(INSTRUCTIONS TO FOLLOW) Copy the lines below verbatim, beginning with the line that includes "Focus the write a comment input field" and continuing to the end; leave out everything before it.

═════ RECORDS FOR THIS EXERCISE ═════

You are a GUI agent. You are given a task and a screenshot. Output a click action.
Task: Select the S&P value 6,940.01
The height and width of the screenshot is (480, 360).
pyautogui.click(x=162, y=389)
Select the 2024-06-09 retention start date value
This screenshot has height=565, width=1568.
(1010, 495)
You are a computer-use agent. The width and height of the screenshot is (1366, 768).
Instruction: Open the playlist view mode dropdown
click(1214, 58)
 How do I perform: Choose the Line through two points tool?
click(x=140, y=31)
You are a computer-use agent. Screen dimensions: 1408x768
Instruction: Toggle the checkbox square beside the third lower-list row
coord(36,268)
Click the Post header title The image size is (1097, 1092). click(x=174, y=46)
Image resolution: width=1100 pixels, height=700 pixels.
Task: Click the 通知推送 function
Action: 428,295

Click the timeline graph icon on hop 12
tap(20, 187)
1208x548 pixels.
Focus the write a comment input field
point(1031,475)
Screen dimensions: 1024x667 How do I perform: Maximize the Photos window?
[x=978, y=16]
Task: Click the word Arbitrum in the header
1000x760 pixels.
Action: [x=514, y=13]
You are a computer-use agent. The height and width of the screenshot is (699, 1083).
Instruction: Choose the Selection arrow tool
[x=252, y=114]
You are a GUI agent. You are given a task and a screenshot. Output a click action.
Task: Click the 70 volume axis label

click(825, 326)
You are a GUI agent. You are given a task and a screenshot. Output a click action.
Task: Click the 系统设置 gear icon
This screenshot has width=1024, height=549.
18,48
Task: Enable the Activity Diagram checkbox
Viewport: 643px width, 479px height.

═════

(TASK RESULT)
Focus the write a comment input field
point(1031,475)
Screen dimensions: 1024x667 How do I perform: Maximize the Photos window?
[x=978, y=16]
Task: Click the word Arbitrum in the header
1000x760 pixels.
Action: [x=514, y=13]
You are a computer-use agent. The height and width of the screenshot is (699, 1083).
Instruction: Choose the Selection arrow tool
[x=252, y=114]
You are a GUI agent. You are given a task and a screenshot. Output a click action.
Task: Click the 70 volume axis label

click(825, 326)
You are a GUI agent. You are given a task and a screenshot. Output a click action.
Task: Click the 系统设置 gear icon
This screenshot has width=1024, height=549.
18,48
Task: Enable the Activity Diagram checkbox
Viewport: 643px width, 479px height.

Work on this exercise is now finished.